Careful record-keeping includes closely monitoring portion sizes. Eating the right amount of food is the most important key to long-term weight management. Eating the right portion sizes of healthy food and snacks can mean the difference between long-term weight loss success and eventual failure. Keeping a food diary is the best way to keep on top of what you're eating.

Reward Yourself

One of the best ways to stay motivated throughout your weight loss journey is to reward yourself without food. Some might enjoy an afternoon of golf or fishing. Others might like a new book or a lazy Saturday of watching movies in bed. Or maybe you'd prefer to redecorate your bedroom or go on a hike.

People have different rewards they might enjoy. Discover what it is that makes you happy—without food—and set it up as a reward for reaching small goals along the way.

Address Emotional Eating

To achieve long-term weight loss success, you will have to deal with emotional eating habits by asking some important questions: Do you overeat when you're angry? Do you splurge on an extra serving of dessert when you're feeling frustrated or sad?

Being honest with yourself is the only way to get the true measure of your emotional eating triggers. Without facing them, you will always be less likely to be in control of your weight. Jot down notes in your weight loss journal about your feelings when you eat. Then take time to review the journal and look for patterns that you might be able to address and change.

Go on the Offense

There will always be people who encourage you to indulge "just this once." That's not really a problem until "this once" happens over and over again. Remember that your new eating plan isn't just a temporary diet but a lifestyle change that you've elected. Using this mentality, you can choose whether or not to its smart for you to make an exception.

But if every time you see someone you back-burner your new lifestyle goals, it may mean you need to distance yourself or have a serious talk with them about your weight loss efforts. Peer pressure doesn't end when you get older. And it doesn't affect one gender or another.

In fact, men tend to experience more pressure to eat "manly" sized portions or foods that are perceived to be more masculine, like an oversized steak or burger. But you can plan non-food activities with loved ones and work hard to resist temptation when you're in an environment where food is part of the festivities.

Use Medical Motivation to Stay on Track

In an informal reader poll, 65% of readers said they were losing weight for the sake of appearances.

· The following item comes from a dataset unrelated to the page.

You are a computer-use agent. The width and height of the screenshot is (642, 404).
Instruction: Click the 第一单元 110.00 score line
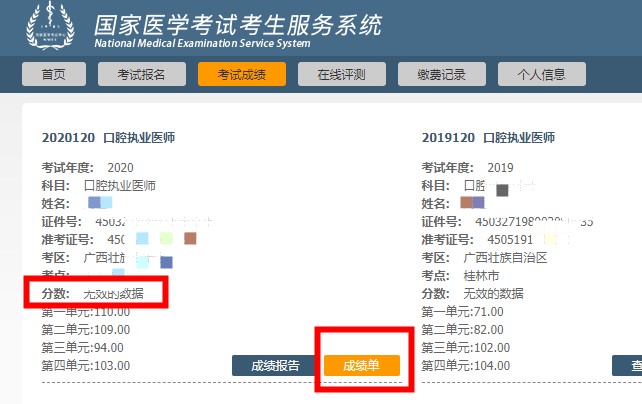click(x=86, y=311)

Only 35% said they were doing it for their health. That fact is surprising, considering the impact that weight loss can have on health and overall quality of life.

Appearances fade. Compliments about your weight loss will die down. Once you've been a certain size for a while, the thrill of trying on the clothes in your new wardrobe will start to dwindle. Shopping outside a plus-size store will only be exciting for so long. So talk to your doctor and ask how losing even a small amount of weight can change your health.

When you need to stay motivated to stick to your new eating and exercise habits, think about the health benefits of reaching your goal weight. By reaching and maintaining a healthier weight, you are more likely to live a longer life with fewer medical problems. Wearing a smaller size is the icing on the cake. A happier, healthier life is the ultimate reward.

A Word From Verywell

If weight loss were easy, then no one would need to slim down. The fact is that losing weight is terribly difficult and trying to manage daily motivation is the hardest part. Grab an accountability buddy and walk through some of these motivation boosters together. Cheer each other on and keep each other focused. The benefits are worth it if you can stay on track.